Peer review process
Not revised: This Reviewed Preprint includes the authors’ original preprint (without revision), an eLife assessment, public reviews, and a provisional response from the authors.
Read more about eLife’s peer review process.Editors
- Reviewing EditorMurim ChoiSeoul National University, Seoul, Republic of Korea
- Senior EditorMurim ChoiSeoul National University, Seoul, Republic of Korea
Reviewer #1 (Public review):
The authors tried to quantify the difference between human complex traits by calculating genetic overlap scores between a pair of traits. Sherlock-II was devised to integrate GWAS with eQTL signals. The authors claim that Sherlock-II is superior to the previous version (robustness, accuracy, etc). It appears that their framework provides a reasonable solution to this important question, although the study needs further clarification and improvements.
(1) Sherlock-II incorporates GWAS and eQTL signals to better quantify genetic signals for a given complex trait. However, this approach is based on the hypothesis that "all GWAS signals confer association to complex trait via eQTL", which is not true (PMID: 37857933). This should be acknowledged (through mentioning in the text) and incorporated into the current setup (through differential analysis - for example, with or without eQTL signals, or with strong colocalization only).
(2) When incorporating eQTL, why did the authors use the top p-value tissues for eQTL? This approach seems simpler and probably more robust. But many eQTLs are tissue-specific. Therefore, it would also be important to know if eQTLS from appropriate tissues were incorporated instead.
(3) One of the main examples is the novel association between Alzheimer's disease and breast cancer. Although the authors provided a molecular clue underlying the association, it is still hard to comprehend the association easily, as the two diseases are generally known to be exclusive to each other. This is probably because breast cancer GWAS is performed for germline variants and does not consider the contribution of somatic variants.
(4) It would help readers understand the story better if a summary figure of the entire process were provided. The current Figure 1 does not fulfil that role.
(5) Figure 2 is not very informative. The readers would want to know more quantitative information rather than a heatmap-style display. Is there directionality to the relationship, or is it always unidirectional?
(6) In Figure 3, readers may want to know more specific information. For example, what gene signals are really driving the hypoxia signal in Alzheimer's disease vs breast cancer? And what SNP signals are driving these gene-level signals?

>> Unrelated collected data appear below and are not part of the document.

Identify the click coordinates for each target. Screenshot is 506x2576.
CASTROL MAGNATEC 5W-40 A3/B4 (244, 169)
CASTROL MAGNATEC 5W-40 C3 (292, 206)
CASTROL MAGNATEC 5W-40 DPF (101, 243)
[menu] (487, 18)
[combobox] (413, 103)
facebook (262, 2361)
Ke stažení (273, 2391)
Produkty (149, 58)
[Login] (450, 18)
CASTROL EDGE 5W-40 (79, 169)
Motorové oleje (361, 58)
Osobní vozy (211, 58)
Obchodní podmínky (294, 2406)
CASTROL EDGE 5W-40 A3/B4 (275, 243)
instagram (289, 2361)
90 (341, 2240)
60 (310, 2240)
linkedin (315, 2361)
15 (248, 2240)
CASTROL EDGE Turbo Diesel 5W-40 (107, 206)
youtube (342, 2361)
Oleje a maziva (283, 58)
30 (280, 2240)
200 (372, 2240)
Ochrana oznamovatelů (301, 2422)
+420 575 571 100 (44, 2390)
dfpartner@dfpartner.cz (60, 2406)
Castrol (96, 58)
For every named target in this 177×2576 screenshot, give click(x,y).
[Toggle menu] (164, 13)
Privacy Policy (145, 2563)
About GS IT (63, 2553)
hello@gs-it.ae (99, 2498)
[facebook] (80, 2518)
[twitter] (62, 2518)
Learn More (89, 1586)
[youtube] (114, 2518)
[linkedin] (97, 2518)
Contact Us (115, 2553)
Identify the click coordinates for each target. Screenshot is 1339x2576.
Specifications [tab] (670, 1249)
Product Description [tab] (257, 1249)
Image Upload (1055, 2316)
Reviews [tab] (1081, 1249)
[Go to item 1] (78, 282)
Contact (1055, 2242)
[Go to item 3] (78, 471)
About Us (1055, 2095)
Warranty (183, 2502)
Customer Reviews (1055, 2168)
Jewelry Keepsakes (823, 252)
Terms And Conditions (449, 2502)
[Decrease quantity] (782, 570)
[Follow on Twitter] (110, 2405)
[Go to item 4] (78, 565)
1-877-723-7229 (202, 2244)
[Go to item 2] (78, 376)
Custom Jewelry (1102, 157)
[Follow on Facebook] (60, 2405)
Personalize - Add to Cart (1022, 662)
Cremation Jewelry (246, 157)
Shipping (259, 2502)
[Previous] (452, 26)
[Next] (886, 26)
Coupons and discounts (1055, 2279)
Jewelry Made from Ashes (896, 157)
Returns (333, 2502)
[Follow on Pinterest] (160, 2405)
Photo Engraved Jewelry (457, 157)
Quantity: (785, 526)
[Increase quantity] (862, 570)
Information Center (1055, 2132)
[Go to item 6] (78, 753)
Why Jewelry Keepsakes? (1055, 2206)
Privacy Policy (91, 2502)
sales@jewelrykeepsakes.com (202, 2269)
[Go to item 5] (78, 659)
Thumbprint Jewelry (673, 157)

Reviewer #2 (Public review):
Summary:
The authors introduce a gene-level framework to detect shared genetic architecture between complex traits by integrating GWAS summary statistics with eQTL data via a new algorithm, Sherlock-II, which aggregates signals from multiple (cis/trans) eSNPs to produce gene-phenotype p-values. Shared pathways are identified with Partial-Pearson-Correlation Analysis (PPCA).
Strengths:
The authors show the gene-based approach is complementary and often more sensitive than SNP-level methods, and discuss limitations (in terms of no directionality, dependence on eQTL coverage).
Weaknesses:
(1) How do the authors explain data where missing tissues or sparse eQTL mapping are available? Would that bias as to which genes/traits can be linked and may produce false negatives or tissue-specific false positives?
(2) Aggregating SNP-level signals into gene scores can be confounded by LD; for example, a nearby causal variant for a different gene or non-expression mechanism may drive a gene's score, producing spurious gene-trait links. How do the authors prevent this?
(3) How the SNPs are assigned to genes would affect results, this is because different choices can change which genes appear shared between traits. The authors can expand on these.
(4) Many reported novel trait links remain speculative without functional or orthogonal validation (e.g., colocalization, perturbation data). Thus, the manuscript's claims are inconclusive and speculative.
(5) It would be best to run LD-aware colocalization and power-matched simulations to check for robustness.